◆ TEXTO SELECIONADO
ITDL Geográfico [Todos abaixo]

In [None]:
import csv
def calculateBinOSMPolygon_Disco(df, bin_number, w=0.5):
    
    print("executing bin:", n, "/tweight:", w)
    h = 100

    #Arquivo para salvar diretamente no disco
    name = './Austin/w05/ITDL Osm Partial Bins/austin-sl-tuple-n-itdl-' + str(n) + 'bin-wgt'+str(w)+'-bins_polygons_information-p.csv'
    csv_file = open(name, "w", newline='')
    writer = csv.writer(csv_file, delimiter=',')
    writer.writerow(["poi_id_center","center_poi","osm_id_context","context_osm","distance-m"])

    #Criando canal de comunicação com a base de dados
    connection = connect()  

    if (connection != None):

        for id_01, poi in df.iterrows():
            #print('calculating point:', id_01, 'id:', poi['business_id'])

            #[business_id, checkin, category]
            poi_information = getPOIInformation(connection, poi['business_id'])

            bin_osm_polygon_information = []
            bin_osm_polygon_building_information = []

            #[business_id, checkin, category, distance_m]
            bin_osm_polygon_information = getBinOSMInformation(connection, poi['business_id'], bin_number, 'bins_polygons_information')
            bin_osm_polygon_building_information = getBinOSMInformation(connection, poi['business_id'], bin_number, 'bins_polygons_building_information')


            #Calculando os dois parâmetros abaixo
            #sc - área total
            #sp - total de polygons no bin
            sp = 0
            sc = 0

            #Se o bin está preenchido com alguma informação
            if (len(bin_osm_polygon_information) > 0):
                tags_polygons = list(dict(bin_osm_polygon_information[0]).keys())
                bin_osm_polygon_information = pd.DataFrame(bin_osm_polygon_information, columns = tags_polygons)
                #Excluindo ids e bin_number
                tags_polygons = tags_polygons[2:len(tags_polygons)-3]
                sp = sp + len(bin_osm_polygon_information['osm_id'].unique())
                sc = sc + bin_osm_polygon_information['way_area_m'].sum()

            if (len(bin_osm_polygon_building_information) > 0):
                tags_buildings = list(dict(bin_osm_polygon_building_information[0]).keys())
                bin_osm_polygon_building_information = pd.DataFrame(bin_osm_polygon_building_information, columns = tags_buildings)
                #Excluindo ids e bin_number
                tags_buildings = tags_buildings[1:2]
                sp = sp + bin_osm_polygon_building_information.iloc[0]['building_count']
                sc = sc + bin_osm_polygon_building_information.iloc[0]['area_total']

                
                
            #As adições são feitas baseadas nos rótulos

            #Para evitar divisão por zero
            if(sc != 0 and sp != 0):
                for center_poi in poi_information: # Para cada tki

                    #Calculando a co-ocorrência com polígonos que não são unicamente prédios
                    if(len(bin_osm_polygon_information) > 0):
                        for id_02, row in bin_osm_polygon_information.iterrows(): #Para cara polygons
                            for tag in tags_polygons:
                                #Percorrer cada tag
                                
                                value = row[tag]
                                if (value != 'None'): #Para tags vazias

                                    #cc = all area o tag
                                    #cp = all occurences of tag                               
                                    cc = bin_osm_polygon_information[bin_osm_polygon_information[tag] == value]['way_area_m'].sum()

◆ INFORMAÇÕES REGISTRADAS
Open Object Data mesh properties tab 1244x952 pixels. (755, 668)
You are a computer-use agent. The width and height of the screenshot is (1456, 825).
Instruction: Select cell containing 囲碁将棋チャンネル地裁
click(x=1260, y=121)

◆ INSTRUÇÃO ESCRITA
Reproduza fielmente, do texto selecionado, o trecho que vai de "#Arquivo para salvar" até "id_01, 'id:', poi['business_id'])".

◆ RESPOSTA DA TAREFA
#Arquivo para salvar diretamente no disco
    name = './Austin/w05/ITDL Osm Partial Bins/austin-sl-tuple-n-itdl-' + str(n) + 'bin-wgt'+str(w)+'-bins_polygons_information-p.csv'
    csv_file = open(name, "w", newline='')
    writer = csv.writer(csv_file, delimiter=',')
    writer.writerow(["poi_id_center","center_poi","osm_id_context","context_osm","distance-m"])

    #Criando canal de comunicação com a base de dados
    connection = connect()  

    if (connection != None):

        for id_01, poi in df.iterrows():
            #print('calculating point:', id_01, 'id:', poi['business_id'])